Par acte authentique du 28 février 2008, la Caisse de Crédit Mutuel de [Localité 9] a en outre consenti à cette même société deux nouveaux prêts de 146 000 et 18 558 euros pour l’acquisition d’un appartement à [Localité 10] (Haute-Savoie).

Se prévalant d’impayés dans le remboursement des mensualités convenues au titre des concours précités, la Caisse de Crédit Mutuel de [Localité 9] indique avoir prononcé la déchéance du terme des concours par lettre recommandée avec demande d’avis de réception du 16 mai 2012.

Consécutivement, la Caisse de Crédit Mutuel de [Localité 9] a fait délivrer, le 27 septembre 2012, un commandement de payer valant saisie-immobilière sur le bien situé à [Localité 10].

Par acte du 26 juin 2014, la maison d’habitation sise à [Localité 12] (Vienne) et l’appartement sis à [Localité 10] (Haute-Savoie) ont été respectivement cédés aux prix de 122 000 et de 155 000 euros.

Par jugement du 10 mars 2015, le juge de l’exécution du tribunal de grande instance d’Annecy a constaté le désistement du créancier poursuivant ainsi que la caducité du commandement susvisé.

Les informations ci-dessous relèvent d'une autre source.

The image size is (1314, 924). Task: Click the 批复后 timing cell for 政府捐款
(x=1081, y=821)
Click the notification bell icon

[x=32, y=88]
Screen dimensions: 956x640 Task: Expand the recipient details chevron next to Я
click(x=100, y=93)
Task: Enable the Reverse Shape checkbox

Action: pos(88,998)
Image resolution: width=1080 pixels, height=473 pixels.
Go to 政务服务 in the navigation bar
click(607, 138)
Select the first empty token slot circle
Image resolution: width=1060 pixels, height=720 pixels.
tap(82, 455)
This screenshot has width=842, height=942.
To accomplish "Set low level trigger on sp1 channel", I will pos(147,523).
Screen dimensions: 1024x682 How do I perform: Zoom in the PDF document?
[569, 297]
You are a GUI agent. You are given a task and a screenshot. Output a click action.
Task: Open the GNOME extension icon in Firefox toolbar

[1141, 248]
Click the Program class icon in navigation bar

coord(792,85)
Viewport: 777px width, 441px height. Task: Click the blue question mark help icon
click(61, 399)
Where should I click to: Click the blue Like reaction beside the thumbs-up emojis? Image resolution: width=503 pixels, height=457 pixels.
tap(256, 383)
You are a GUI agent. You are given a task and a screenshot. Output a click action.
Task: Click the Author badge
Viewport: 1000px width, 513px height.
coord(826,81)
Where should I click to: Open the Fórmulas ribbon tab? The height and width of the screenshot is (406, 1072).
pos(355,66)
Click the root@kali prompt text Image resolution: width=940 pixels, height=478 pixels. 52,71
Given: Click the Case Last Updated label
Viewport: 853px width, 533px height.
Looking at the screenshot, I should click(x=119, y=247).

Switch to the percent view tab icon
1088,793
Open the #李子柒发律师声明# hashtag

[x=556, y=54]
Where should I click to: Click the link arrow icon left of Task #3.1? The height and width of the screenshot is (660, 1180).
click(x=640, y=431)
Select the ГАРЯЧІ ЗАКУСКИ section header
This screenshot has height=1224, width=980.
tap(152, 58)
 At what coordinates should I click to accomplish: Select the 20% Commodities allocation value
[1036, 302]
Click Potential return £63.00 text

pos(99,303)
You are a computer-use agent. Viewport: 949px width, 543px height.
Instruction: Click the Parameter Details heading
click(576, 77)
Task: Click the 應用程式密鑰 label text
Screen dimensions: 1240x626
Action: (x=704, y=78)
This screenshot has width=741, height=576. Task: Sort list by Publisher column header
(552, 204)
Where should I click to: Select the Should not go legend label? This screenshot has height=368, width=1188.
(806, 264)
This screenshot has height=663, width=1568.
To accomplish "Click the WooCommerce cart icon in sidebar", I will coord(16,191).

Par lettre recommandée avec demande d’avis de réception en date du 21 août 2017, la Caisse de Crédit Mutuel de [Localité 9], estimant ne pas avoir été intégralement désintéressée, a mis en demeure M. [M] et Mme [R] d’avoir à lui régler chacun la somme de 86 005,22 euros en leur qualité d’associés de la Sci Poitoubien laquelle, ne possédant plus d’actif, a cessé son activité puis a été liquidée suivant procès-verbal d’assemblée générale extraordinaire du 2 avril 2015 avec dissolution anticipée à la date du 3 avril 2015.

Faute de règlement spontané, la Caisse de Crédit Mutuel de [Localité 9] a, par actes du 13 décembre 2017, fait assigner en paiement M. [M] et Mme [R] devant le tribunal judiciaire.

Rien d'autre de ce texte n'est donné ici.